*** Begin section ***

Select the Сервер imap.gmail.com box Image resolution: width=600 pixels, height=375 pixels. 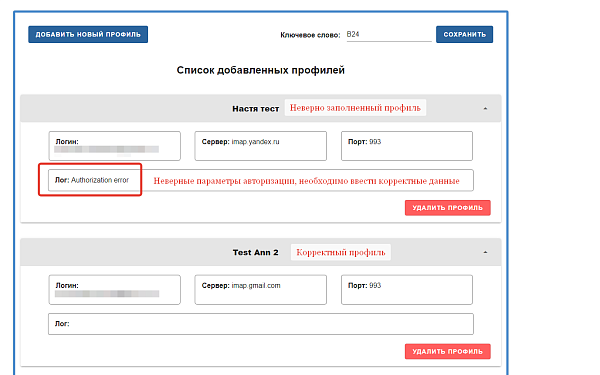[x=261, y=290]

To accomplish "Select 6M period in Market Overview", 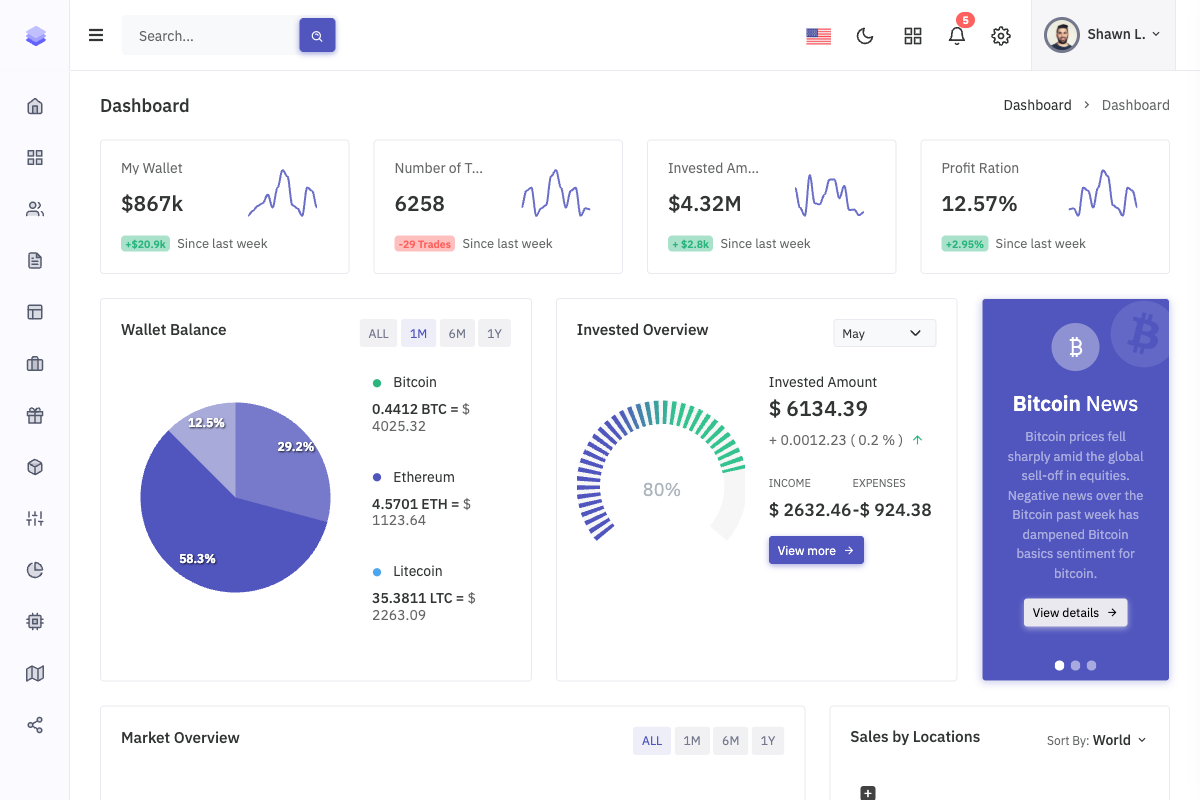I will tap(730, 740).
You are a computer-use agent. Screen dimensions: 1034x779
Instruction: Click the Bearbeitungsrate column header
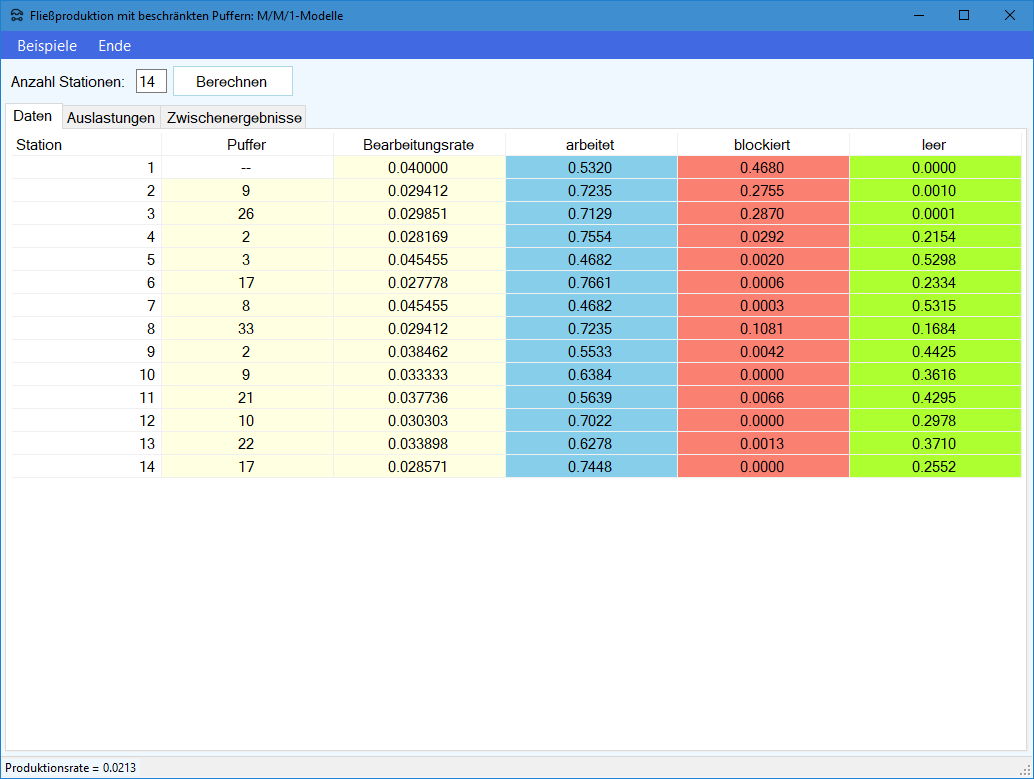418,145
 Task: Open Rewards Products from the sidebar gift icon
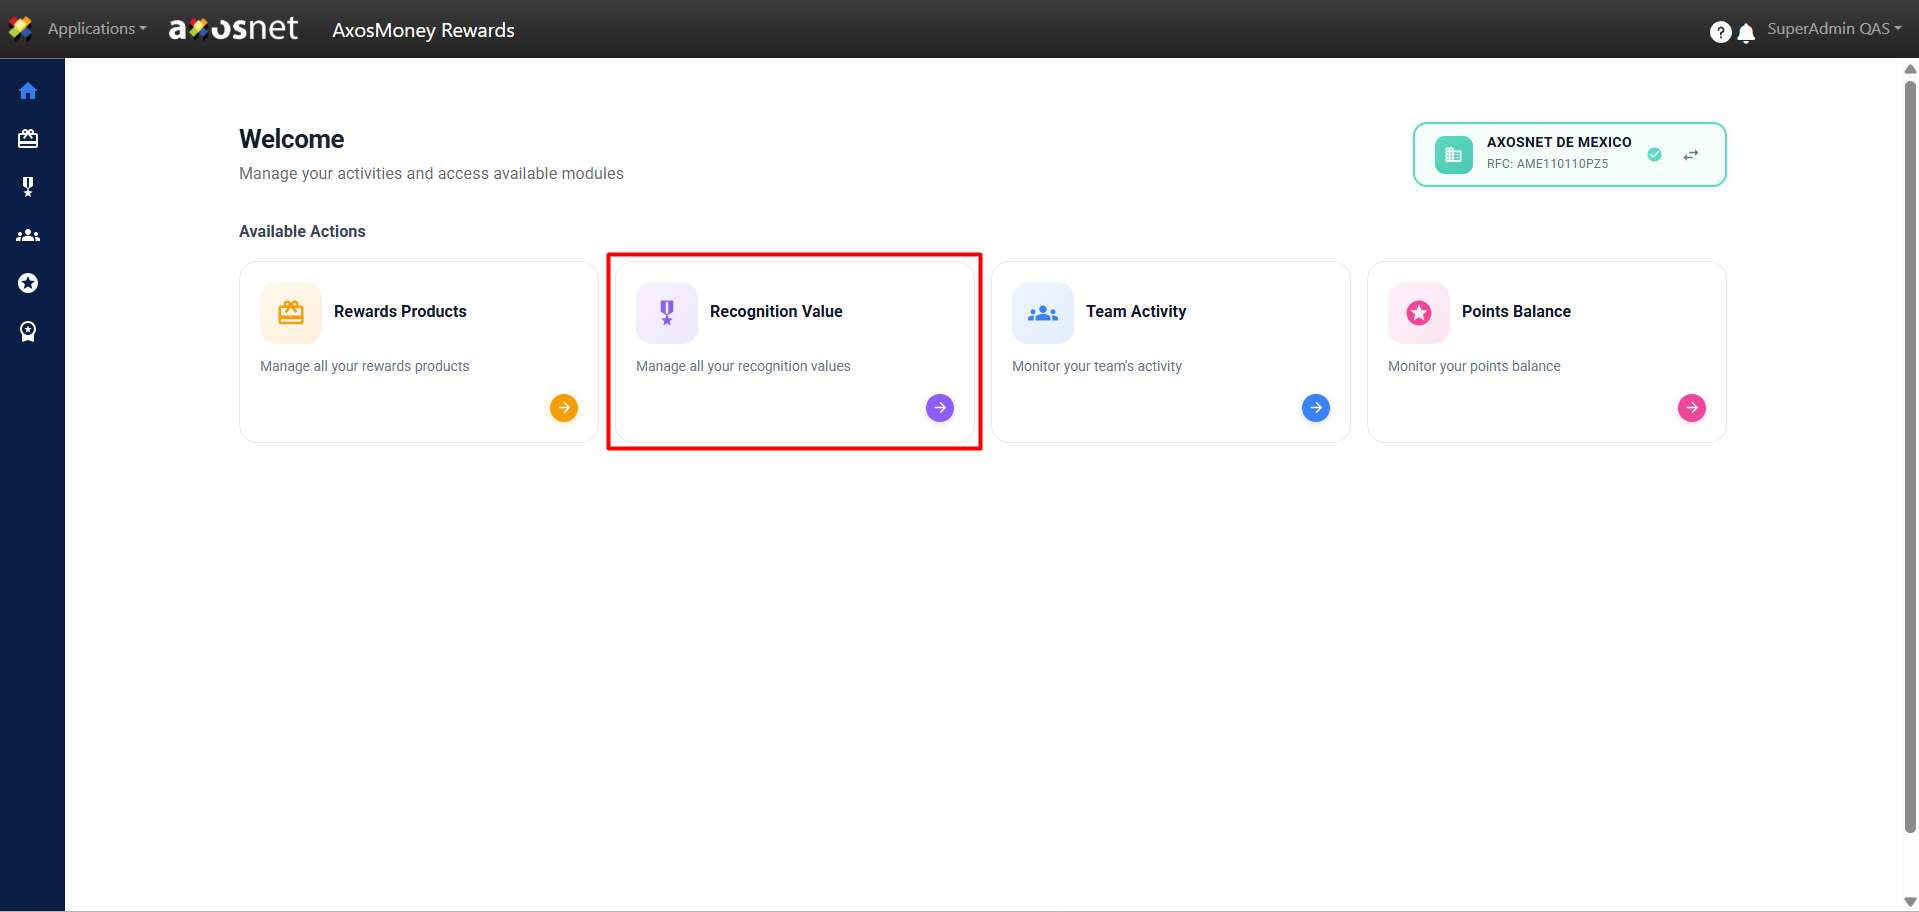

*** End section ***

What you need to do →
Only the lines from the one that holds "Instruction: Click the" through the end of the records above should be printed again, exactly as they are. Leave out the pictures.

Solution for this problem →
Instruction: Click the Bearbeitungsrate column header
418,145
 Task: Open Rewards Products from the sidebar gift icon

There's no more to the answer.